Saved data entries:
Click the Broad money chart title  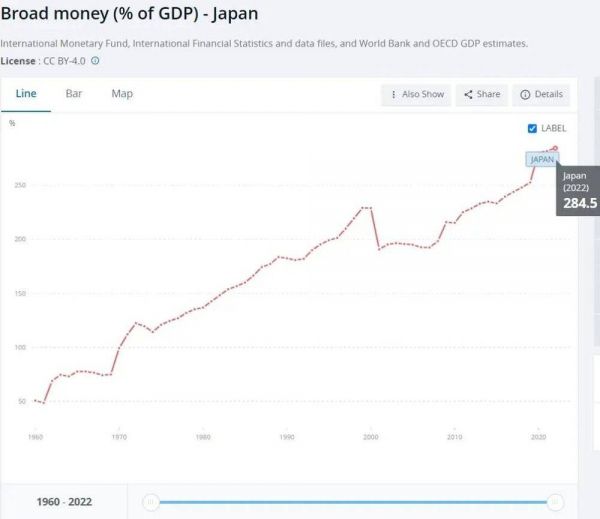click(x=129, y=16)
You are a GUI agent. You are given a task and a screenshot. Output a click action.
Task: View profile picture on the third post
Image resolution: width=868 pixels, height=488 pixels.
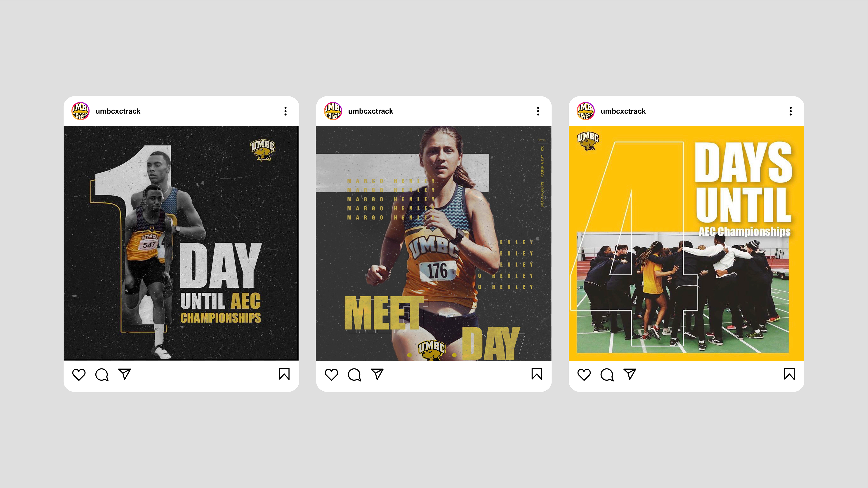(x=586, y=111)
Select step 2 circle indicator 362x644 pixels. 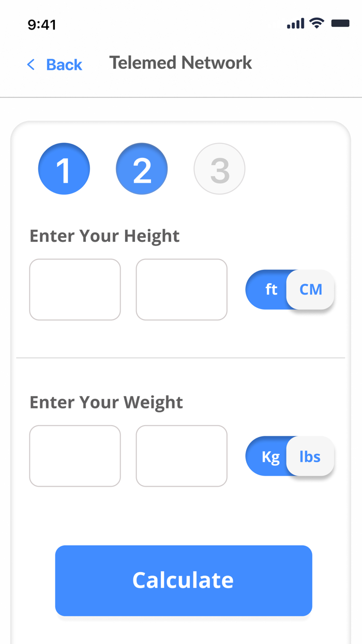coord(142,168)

--

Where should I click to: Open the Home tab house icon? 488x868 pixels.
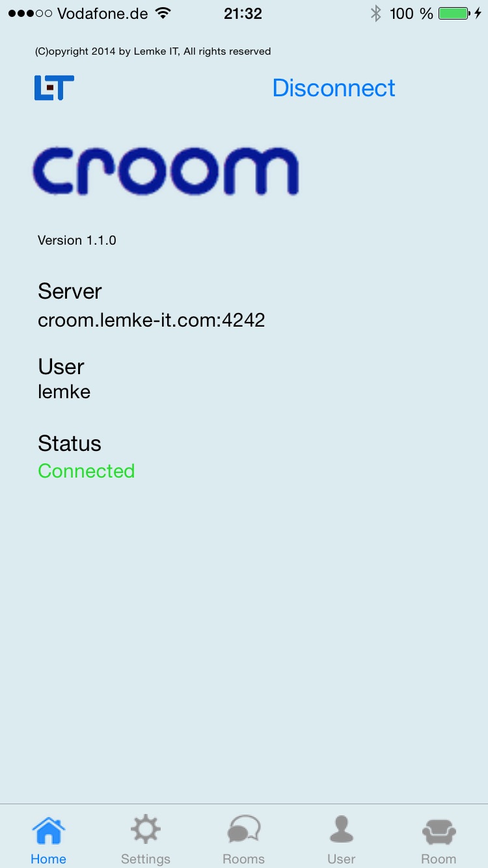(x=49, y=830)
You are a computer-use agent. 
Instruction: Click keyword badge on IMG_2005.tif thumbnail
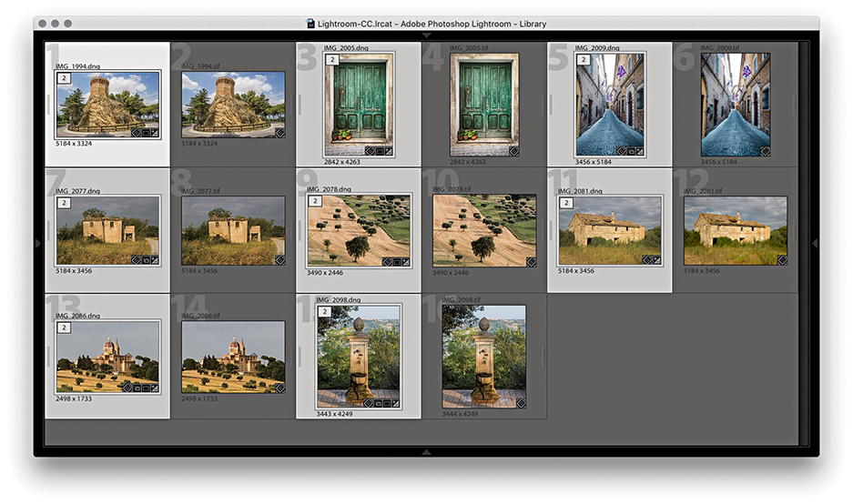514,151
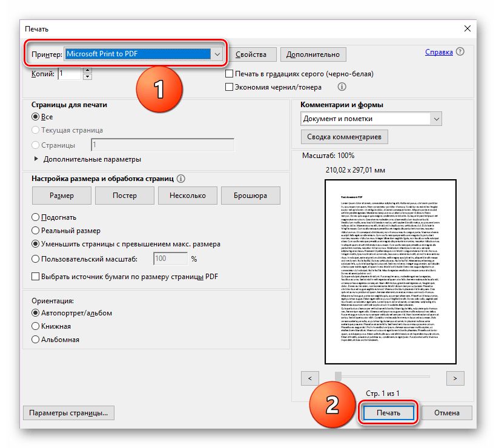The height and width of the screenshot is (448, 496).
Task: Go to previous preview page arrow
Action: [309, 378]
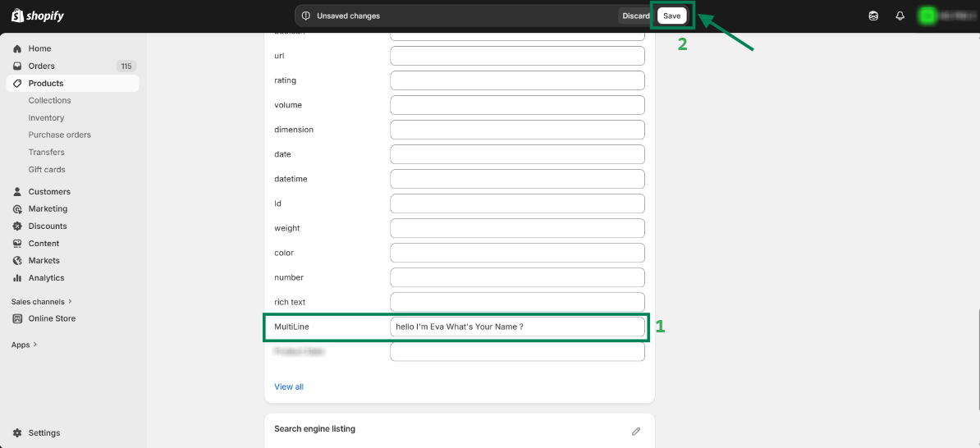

#### INSTRUCTIONS FOR THE TASK:
Wherever a line in the entries above holds "agent", copy that line.

#### YOUR SOLUTION:
You are a GUI agent. You are given a task and a screenshot. Output a click action.
You are a computer-use agent. 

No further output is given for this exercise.